──────── INFORMATION SUPPLIED

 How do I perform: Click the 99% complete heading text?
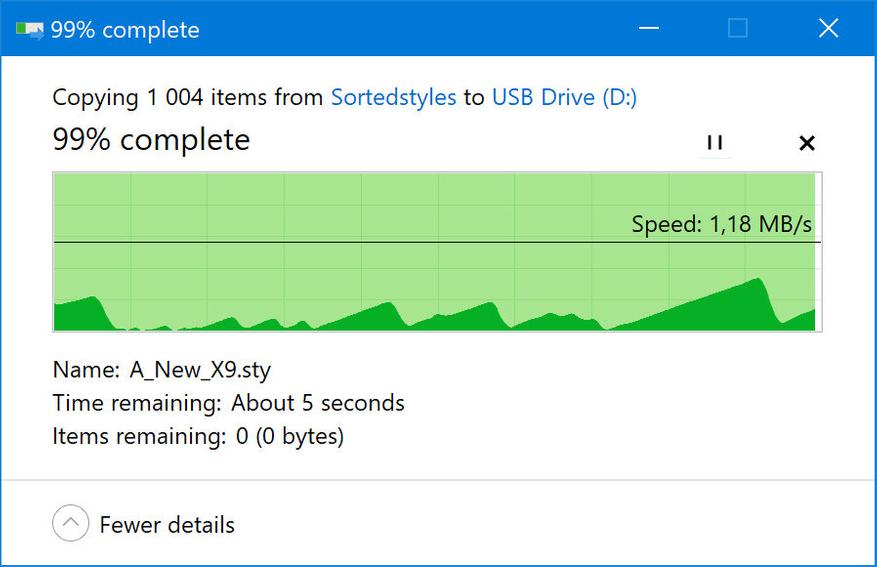(x=151, y=140)
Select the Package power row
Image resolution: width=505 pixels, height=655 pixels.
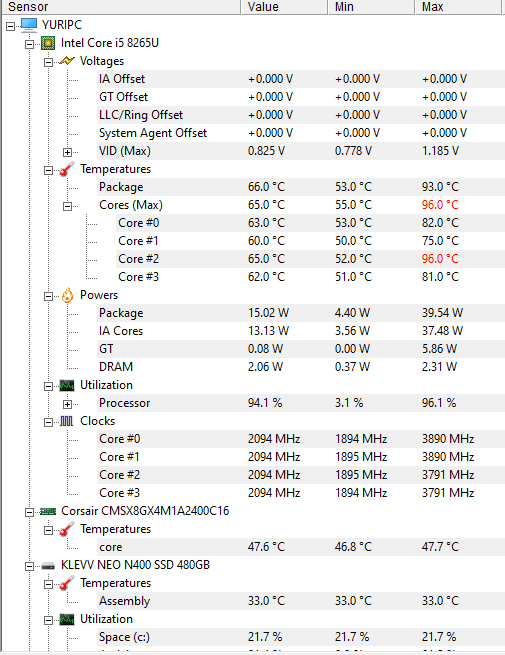tap(301, 313)
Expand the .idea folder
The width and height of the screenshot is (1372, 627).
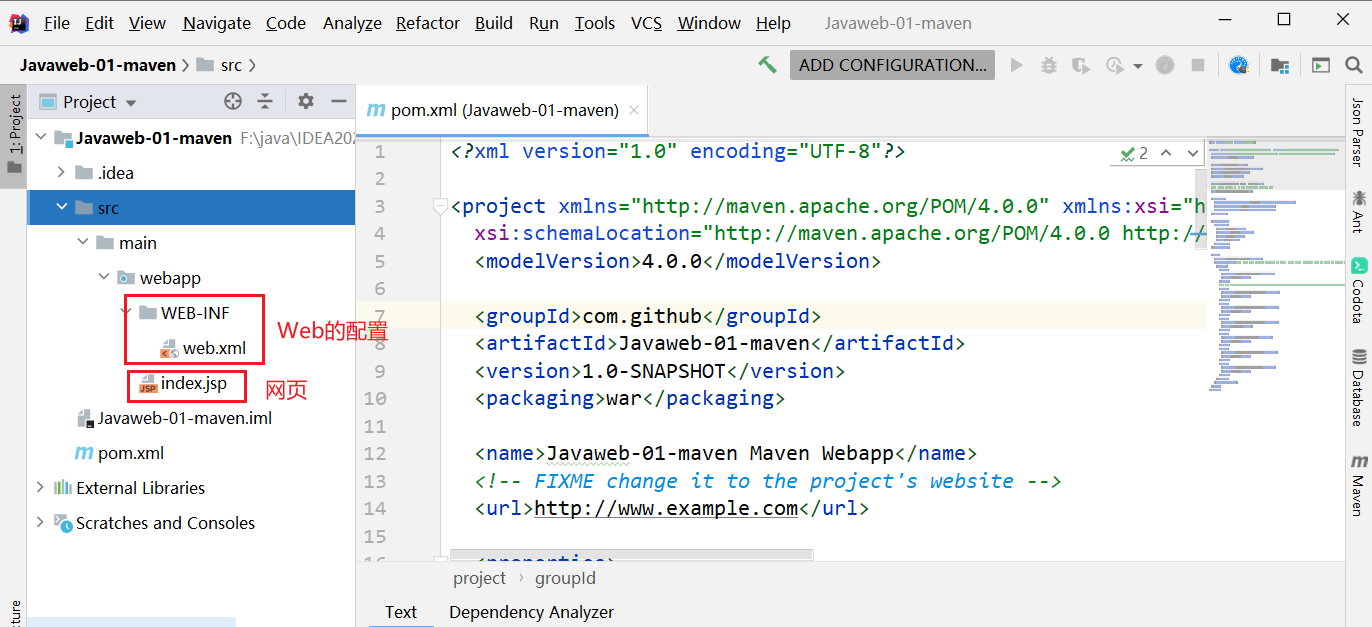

────────────────

▶ _PROBLEM TO WORK ON_:
Omit the pictures. Output every record above word for word.

▶ _RESPONSE AREA_:
 How do I perform: Click the 99% complete heading text?
(x=151, y=140)
Select the Package power row
Image resolution: width=505 pixels, height=655 pixels.
tap(301, 313)
Expand the .idea folder
The width and height of the screenshot is (1372, 627).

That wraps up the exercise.